En tant que mythe d’extrême gauche, le mouvement autonome n’a rien d’autonome. Il reproduit et renforce la dépendance à l’égard des schémas traditionnels, des slogans vides, des médias, même alternatifs, de l’idéologie. L’autonomie est en revanche un objectif pour tous ceux qui veulent le développement de pratiques collectives non manipulées, affranchies de la tutelle d’organisations autoritaires ; c’est un caractère qui peut marquer ces pratiques dans leur objet, leur terrain, leur forme, leurs relations mutuelles. L’autonomie ne peut donc être une formule, un « mot d’ordre », une référence rituelle. Dans les luttes qui existent, il s’agit, pour ceux qui y participent, de montrer ce qui est autonome et ce qui ne l’est pas. Si la réflexion accompagne l’expérience, celle-ci peut alors éviter d’être détournée, utilisée, récupérée. ●

c. o.
Janvier 1978.


[1« Je suis allé à Malville pour le plaisir d’être avec celle que j’aime, pour la désobéissance, pour la révolte quotidienne. » Informations rassemblées à Lyon, IRL n° 16.

[2Cf. IRL ou Libération du 23 septembre 1979, « Les autonomes après Malville », où on attribue à cinquante mille manifestants l’objectif « politique » d’atteindre le site, et à « beaucoup » la même volonté d’affrontement ; tout en refusant l’idée que ces affrontements puissent servir le pouvoir, ce texte constate ensuite que « l’Etat cherche à entraîner le mouvement à un rythme de violence où il est sûr de gagner pour le moment. » Logique autonome !

[3Camarades, n° 6 : « Malville a recomposé brutalement [!] tous ceux qui étaient partis à la dérive depuis 1972. »

[4Cf. IRL n° 16.

[5Cf. la description de JMLL dans Libération du 24 novembre 1977.

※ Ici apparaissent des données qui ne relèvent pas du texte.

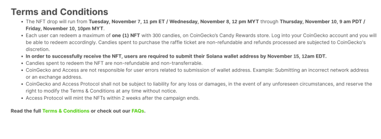381x139 pixels.
Task: Click the bold 'Friday, November 10, 10pm MYT' text
Action: [x=64, y=29]
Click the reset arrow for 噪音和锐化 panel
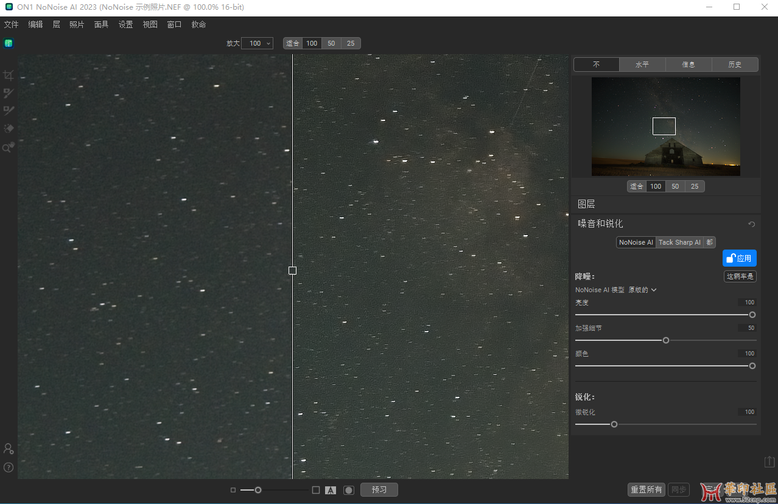This screenshot has height=504, width=778. pyautogui.click(x=751, y=224)
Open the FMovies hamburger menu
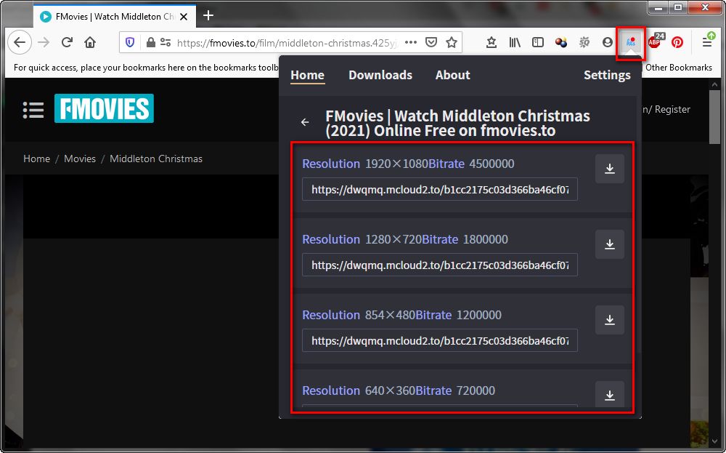Image resolution: width=726 pixels, height=453 pixels. point(33,110)
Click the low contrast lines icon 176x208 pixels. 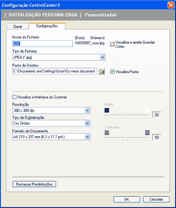107,133
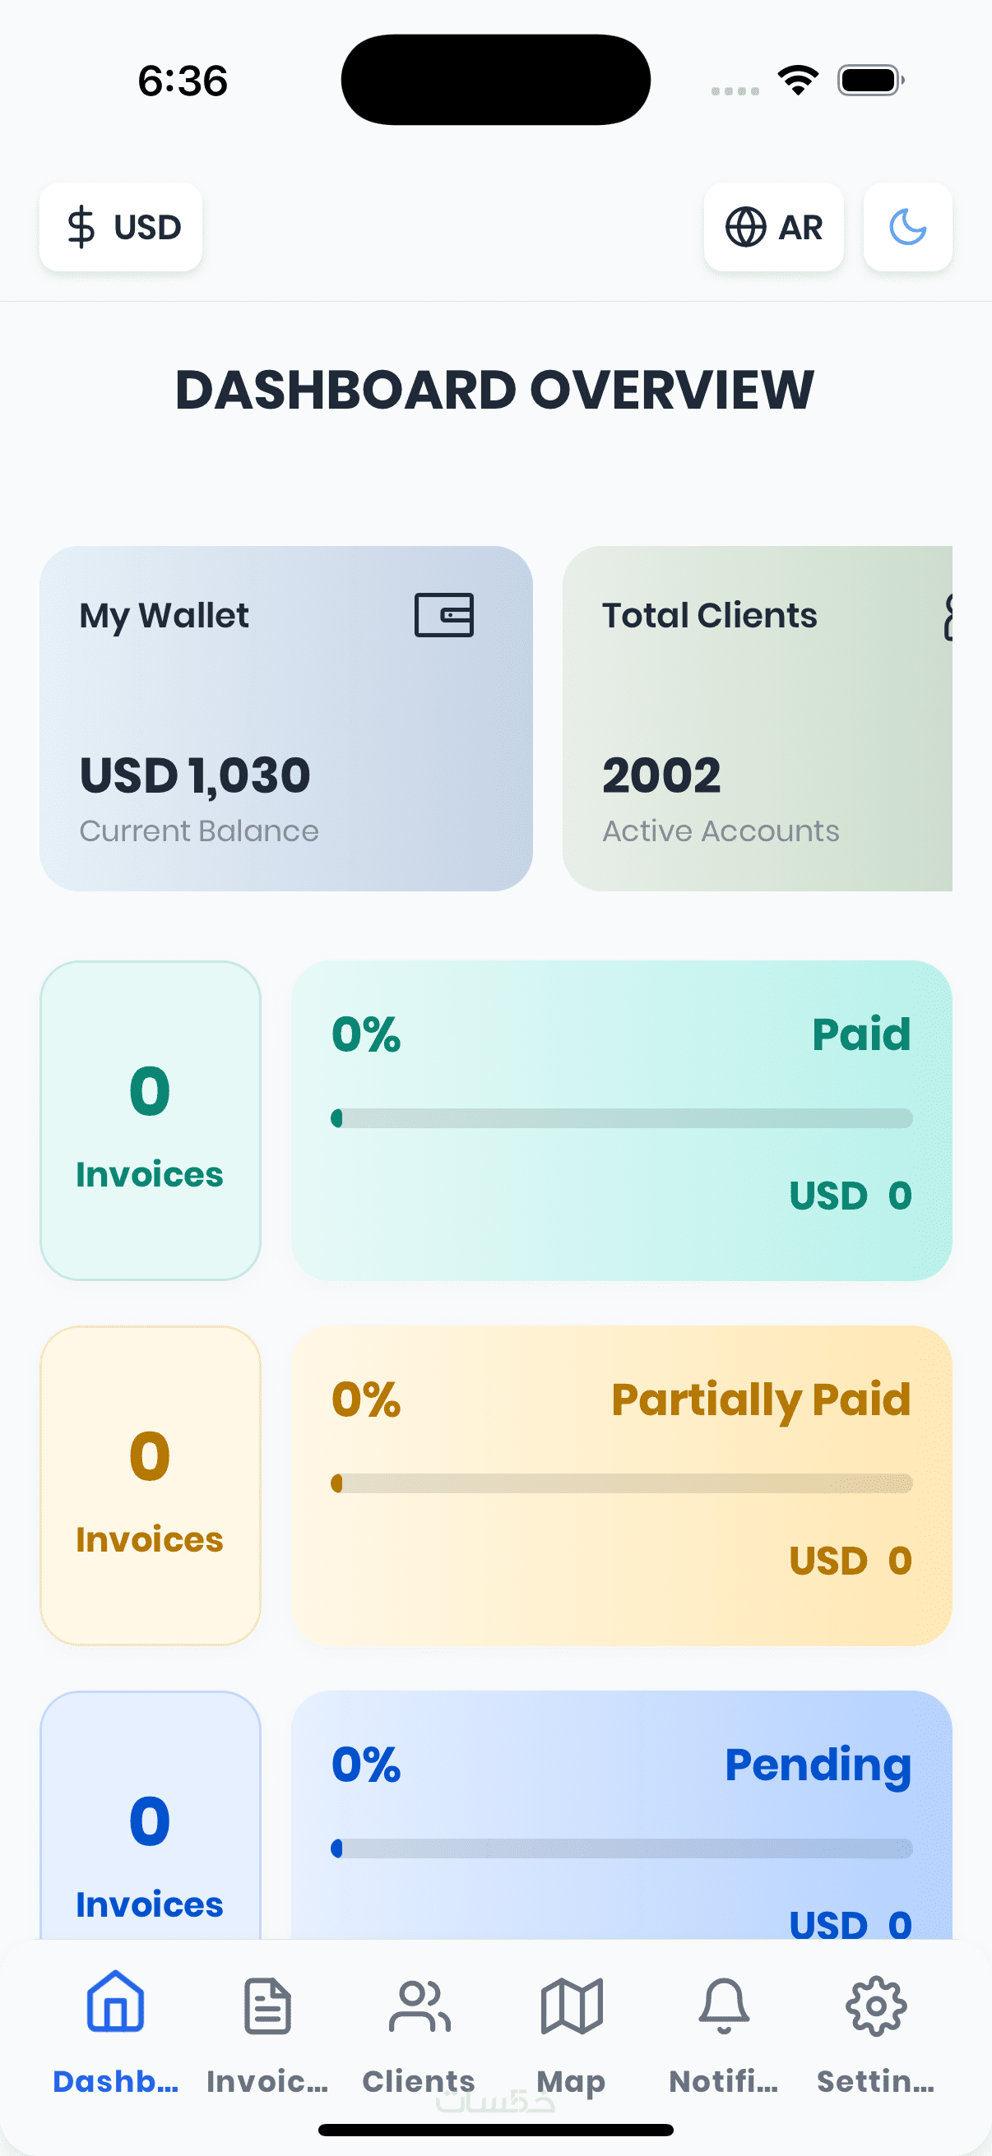
Task: Open the Settings gear icon
Action: tap(876, 2005)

[6. Cf. le texte dans Libération du 21 novembre 1977 intitulé : « Des espaces infinis s’ouvrent à l’autonomie. »

[7Libération du 21 novembre 1977, déclaration de l’AGPA : « Nous avons tenu à affirmer notre présence politique dans la riposte à l’extradition de Klaus Croissant. »

[8Cf. le supplément pirate du Monde diplomatique, novembre 1977 : « La gauche et l’extrême gauche française face à la bande à Baader. »

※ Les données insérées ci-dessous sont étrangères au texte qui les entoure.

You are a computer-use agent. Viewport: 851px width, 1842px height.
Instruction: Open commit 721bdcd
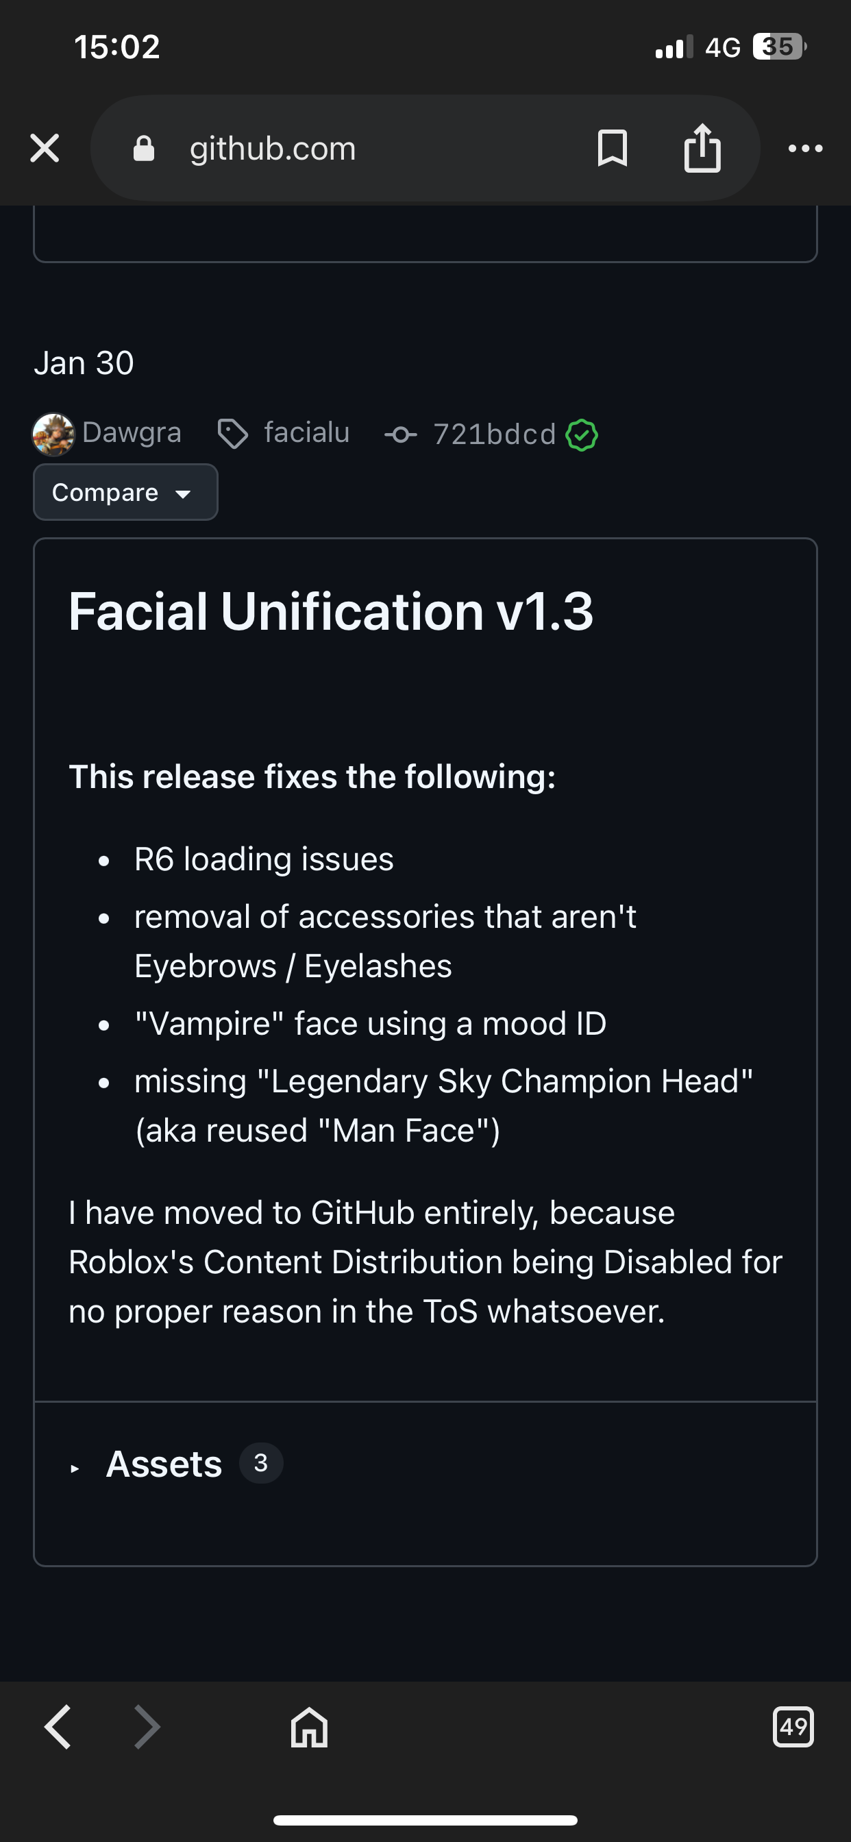[494, 435]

[9Cf. les slogans de la manif Croissant, « Lutte armée et autonomie ouvrière », Camarades n° 4-5 et Front libertaire de novembre 1977 : « Les militants de la RAF sont des révolutionnaires à part entière [?] envers lesquels il est nécessaire de développer une solidarité effective. »

[10« L’émergence de la violence est un fait du mouvement. » Camarades n° 4-5.

[iFront libertaire de novembre 1977. L’Injure sociale, pour sa part, est encore plus expéditive : « Le problème n’est pas de savoir où est le positif et où est le négatif dans les actes de la RAF et ses résultats (!). Des débris des vieilles théories léninistes et tiers-mondistes est née une étincelle de révolte et de refus. Leur théorie bâtarde n’a aucun intérêt. »

[11Camarades n° 6.

[12Cf. par exemple Pflasterstrand n° 17, octobre 1977 (« Fragmente aus unsere Kopten », et les tracts n° 1 (Buback ein Nacheur) et n° 3 (Schleyer, keln Nachruf) des Mescaleros de Göttingen.